22 juillet 2005, 7:15
Une sous-région de Gaspésie qui possède son propre caractère
Coincée entre la Gaspésie maritime qui va de Matane à Percé et le Bas-du-Fleuve qui s'étire de Mont-Joly jusqu'à Rivière-du-Loup, la Gaspésie montagneuse est vite oubliée par ceux qui trop vite font le tour de toutes ces Gaspésies. Pourtant, la vallée de la Matapédia qui forme l'essentiel de cette Gaspésie montagneuse possède des caractéristiques bien particulières qui en font une sous-région à l'intérieur de ce vaste teritoire qu'est la Gaspésie. Non seulement la mer est encore loin, mais la présence de la rivière qui en trace l'itinéraire est d'un tout autre ordre. Ici on ne parle pas de morues, mais de saumon et de truites et jamais on a vu des baleines se promener au large juste devant nos portes.
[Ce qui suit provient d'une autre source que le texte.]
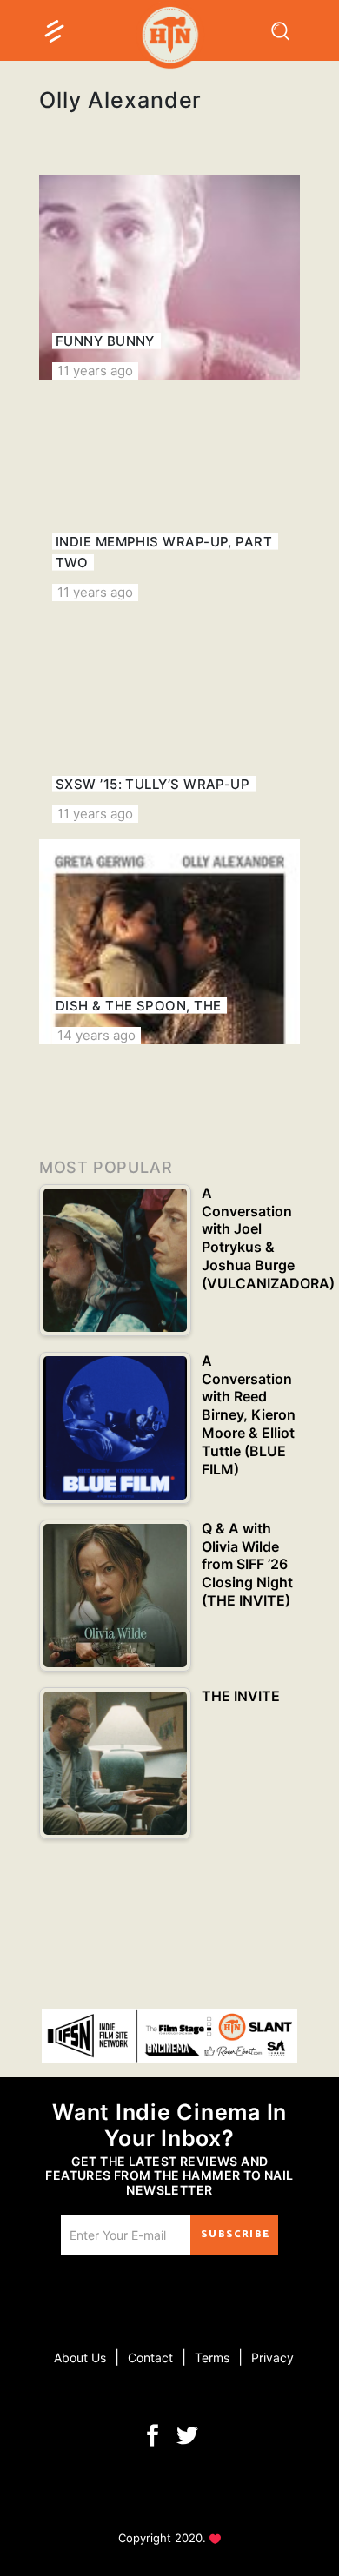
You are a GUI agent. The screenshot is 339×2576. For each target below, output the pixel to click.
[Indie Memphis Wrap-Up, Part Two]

L'air y est moins salin et l'odeur de varech ne parfume pas nos narines de citadins, mais l'air y est bien vif, de cette vivacité qui lui vient des hauteurs sur lesquelles perchent ses villes et ses villages. Ce n'est donc pas par hasard si le nom de l'un de ses villages, Causapscal, lui vient d'un vieux vocable indien qui signifie "vallée entre quatre montagnes". Ceci étant dit, les courants parfois impétueux de ses rivières n'en font pas pour autant un ilôt à l'écart du reste du territoire, car la mer rappelle ainsi sa présence toute proche, même s'il faudra passer par la Baie-des-Chaleurs pour l'atteindre. Cela, les saumons le savent, eux qui doivent batailler ferme pour atteindre ces fosses qui font le bonheur des habitants et des touristes et que les autres gaspésiens leur envient. À ceux qui seront tentés d'en faire trop vite le tour, qu'ils prennent donc le temps de s'arrêter un peu dans ce coin de pays pour y faire comme ces saumons, peau neuve.